Les perspectives électorales

Face à une course peu enlevante, les militants semblent divisés sur la capacité des conservateurs à reprendre le pouvoir aux prochaines élections. Ça ne regarde pas bien, lance un ancien député. Et c’est vraiment juste une question de chef.

D’autres estiment que l’un des deux meneurs peut permettre de reprendre du terrain en Ontario et dans les provinces atlantiques. Au Québec, les attentes semblent modestes. On souhaite conserver les acquis, au mieux faire quelques gains. Mais cela dépendra du gagnant. À la lumière des débats, certains pensent que Peter Mackay est le mieux positionné pour séduire de nouveaux électeurs.

Peter parlait aux non-conservateurs, des gens dans les grandes villes dans l’est du Canada.
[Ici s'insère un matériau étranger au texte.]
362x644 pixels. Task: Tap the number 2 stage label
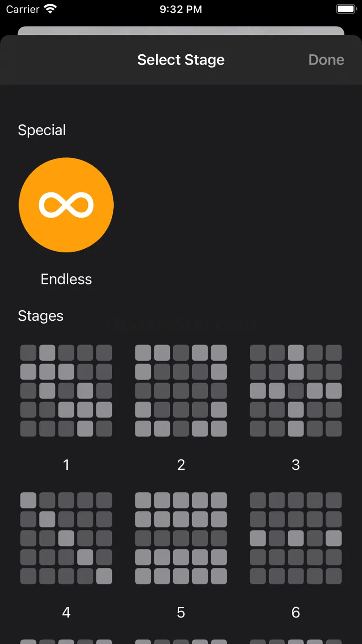click(x=181, y=465)

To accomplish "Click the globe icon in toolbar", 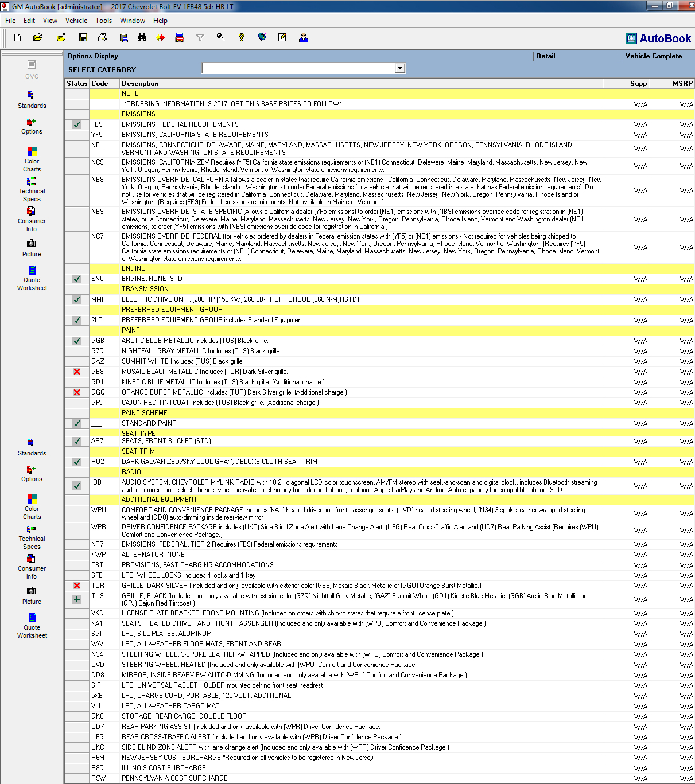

Erin O’Toole dit : tu peux venir chez nous, mais il faut que tu sois progun, propipeline... lance un observateur.

Encore faut-il désigner le chef avant de préparer la prochaine campagne. Plusieurs organisateurs admettent que faire voter les membres par la poste, en plein été, représentera un défi de taille. Il va presque falloir les prendre par la main, lance un stratège.